The soothing cadence of dozens of different conversations ebbs and flows as they trade reports on the wet weather, prices of grain and the latest on oil and gas leases. A hodge-podge of wares surround them. Gallons of apple cider. Fifty-pound bags of grain. Piles of freshly cut firewood. Cattle sorting equipment. Squat towers of hay and straw.
It’s almost time.
A couple minutes after noon, one man adjusts his seed cap and raises his voice, instantly shifting into a sharp, rapid-fire monotone.
The auction has begun.
The water cooler
It’s a routine that’s repeated every week, although the past few years have taken their toll. The whitewashed sale barn is now a mottled grey, the paint peeling. The gravel parking lot isn’t as full as in years past. The sales have shrunk.
Despite the beating it has taken, it still represents something to farmers: community.
And perhaps that’s part of what keeps it going – it’s a tangible reminder that in spite of the often-solitary independence inherent in farming, there is still a need for a “water cooler,” a place to gather, shoot the breeze, share the frustrations and the victories.

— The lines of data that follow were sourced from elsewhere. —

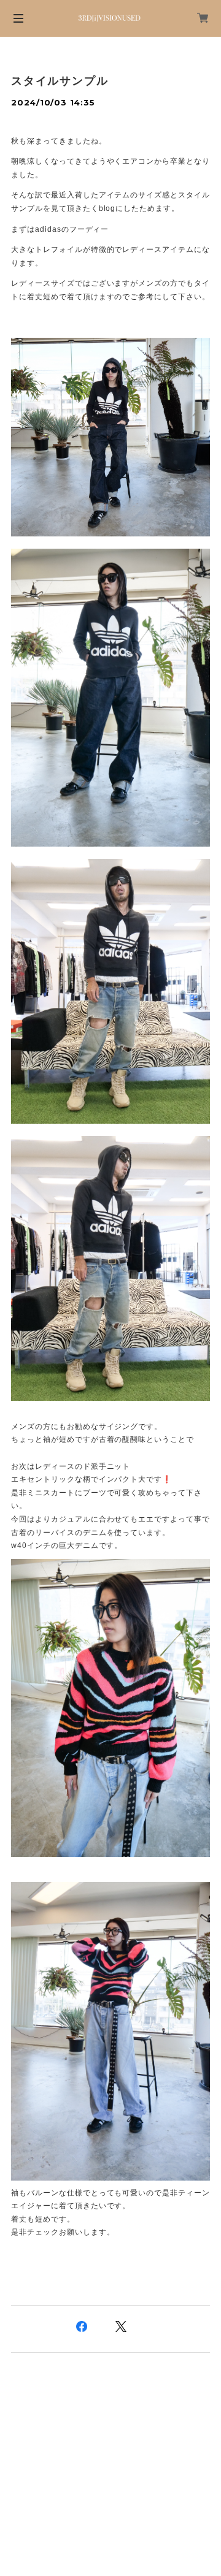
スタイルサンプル (59, 81)
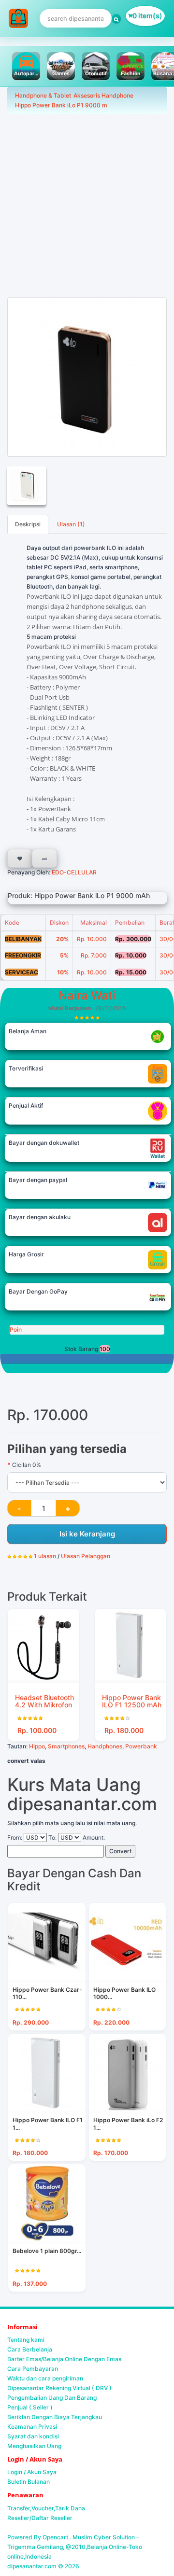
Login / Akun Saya (32, 2472)
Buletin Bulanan (28, 2481)
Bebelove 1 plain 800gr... (47, 2250)
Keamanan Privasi (32, 2426)
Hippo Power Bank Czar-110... (47, 1993)
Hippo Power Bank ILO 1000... (124, 1993)
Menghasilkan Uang (34, 2445)
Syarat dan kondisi (33, 2436)
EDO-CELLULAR (73, 872)
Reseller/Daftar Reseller (39, 2517)
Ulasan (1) (71, 524)
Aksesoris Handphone (103, 95)
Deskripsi (28, 524)
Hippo (37, 1746)
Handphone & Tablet (43, 95)
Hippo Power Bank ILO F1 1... (48, 2123)
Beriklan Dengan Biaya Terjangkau (54, 2417)
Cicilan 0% (26, 1464)
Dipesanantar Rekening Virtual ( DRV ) (59, 2388)
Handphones (104, 1746)
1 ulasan (45, 1556)
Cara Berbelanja (29, 2349)
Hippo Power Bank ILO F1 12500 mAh (131, 1701)
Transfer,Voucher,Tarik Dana (46, 2508)
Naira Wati (87, 995)
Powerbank (141, 1746)
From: (14, 1837)
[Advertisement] (87, 206)
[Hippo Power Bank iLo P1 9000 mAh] (87, 377)
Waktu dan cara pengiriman (45, 2378)
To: (52, 1837)
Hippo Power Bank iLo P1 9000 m (61, 105)
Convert (120, 1851)
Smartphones (66, 1746)
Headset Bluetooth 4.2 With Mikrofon (44, 1701)
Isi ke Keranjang (87, 1533)
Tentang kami (25, 2339)
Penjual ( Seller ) (30, 2407)
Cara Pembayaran (32, 2368)
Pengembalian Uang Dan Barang (52, 2397)
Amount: (94, 1837)
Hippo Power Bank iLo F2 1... (128, 2123)
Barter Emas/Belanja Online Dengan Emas (64, 2359)
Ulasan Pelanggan (85, 1556)
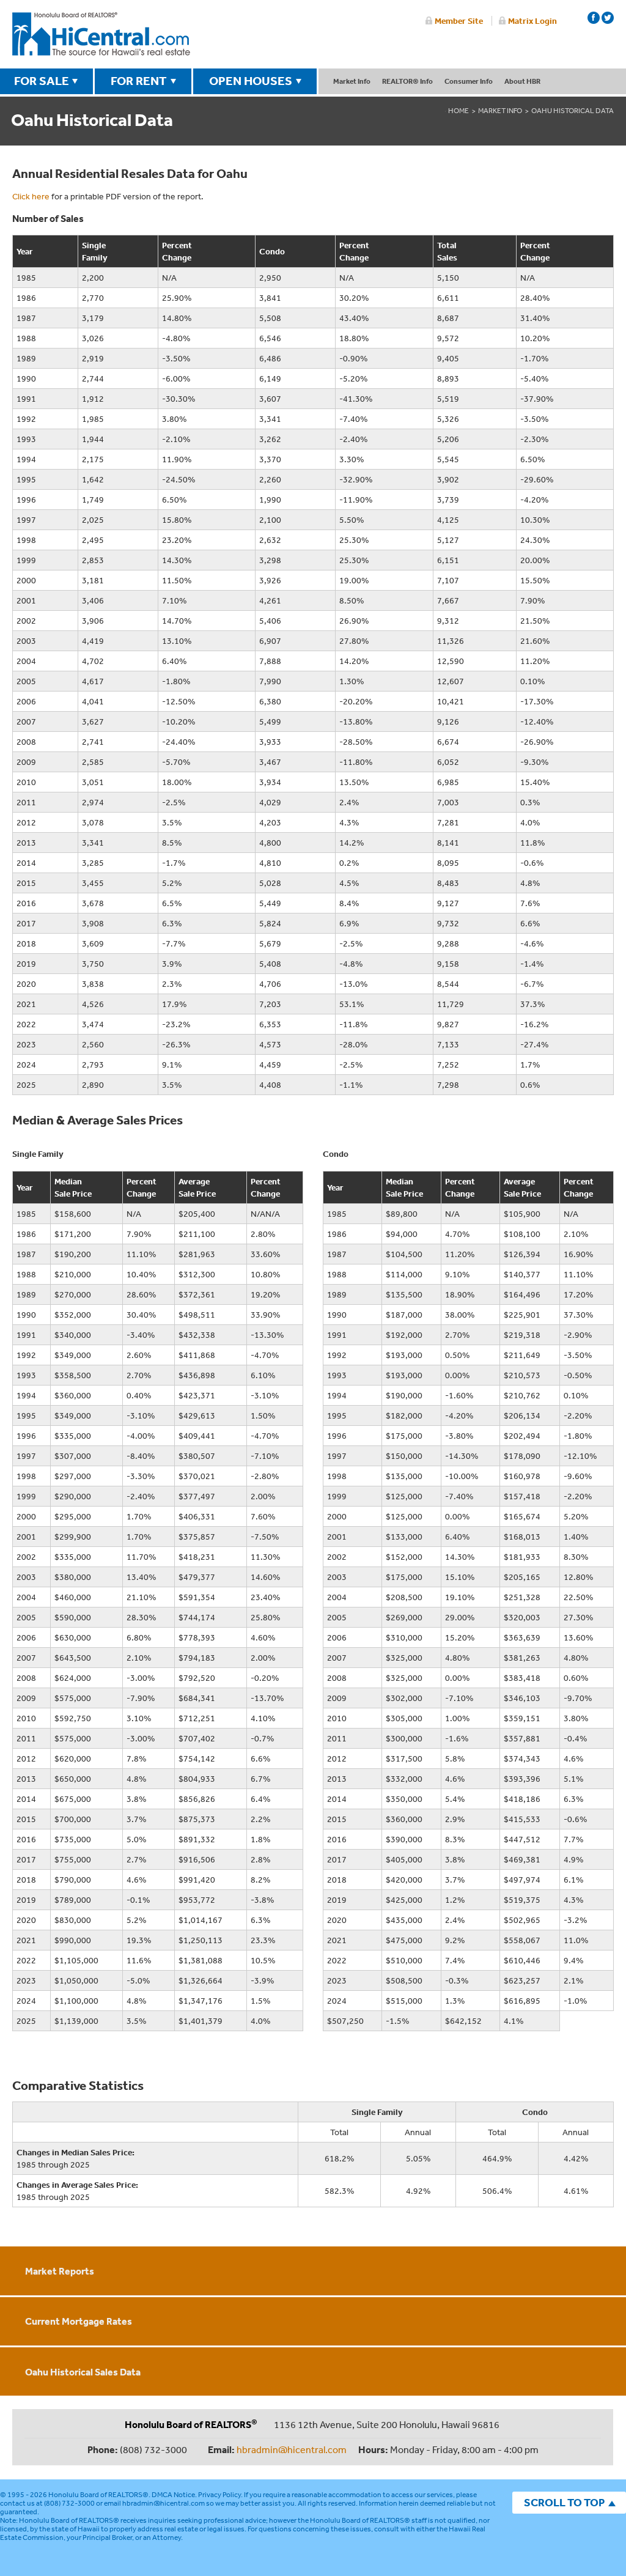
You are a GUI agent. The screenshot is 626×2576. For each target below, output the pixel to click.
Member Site (459, 21)
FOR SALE (41, 80)
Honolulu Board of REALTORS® (98, 2495)
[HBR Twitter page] (608, 18)
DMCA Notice (173, 2495)
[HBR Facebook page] (593, 18)
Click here (31, 196)
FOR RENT (139, 80)
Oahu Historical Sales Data (83, 2372)
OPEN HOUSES (250, 80)
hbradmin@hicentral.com (292, 2449)
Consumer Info (468, 81)
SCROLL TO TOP (564, 2502)
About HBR (522, 81)
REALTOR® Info (407, 81)
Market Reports (59, 2271)
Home (458, 111)
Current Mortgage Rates (78, 2321)
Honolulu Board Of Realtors (101, 34)
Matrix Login (532, 21)
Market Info (351, 81)
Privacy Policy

As we waited to bid on straw, I realized as many times as I’ve been through this routine, I’ve also seen this played out elsewhere.
In 2004, I traveled through New South Wales with a sheep industry group. As part of the trip, we stopped at a typical Australian livestock auction. I can’t even convey the size – suffice it to say, even in a somewhat depleted economy then, there were hundreds of cattle and thousands of sheep for sale. I wrote about the trip (which included some time in New Zealand) here.
In August 2010, I traveled there to do a magazine story on an NGO focused on water purification. The end result is here.
As our truck rattled along a dusty road from Leogane to the mountains to distribute water purification systems, we passed a gathering of people and cattle. As the scene flashed by, it was identified as a cattle auction (there was just enough time to snap a couple of photos). In the midst of the rubble from the earthquake eight months earlier, it seemed to be a nod to the country’s agricultural roots and an attempt at normalcy.
Ohio. Australia. Haiti. Three different scenes, worlds away from each other – but all with the same goal.
At each, farmers – large and small – gather. They share news and swap gossip. They evaluate the goods and livestock on hand. It’s their community.
Community comes in different forms, and no matter what form it takes, it’s important. It’s what makes us human. Over the years, I’ve come to treasure it – and I’m thankful for the reminders of that importance, no matter where they are on the map.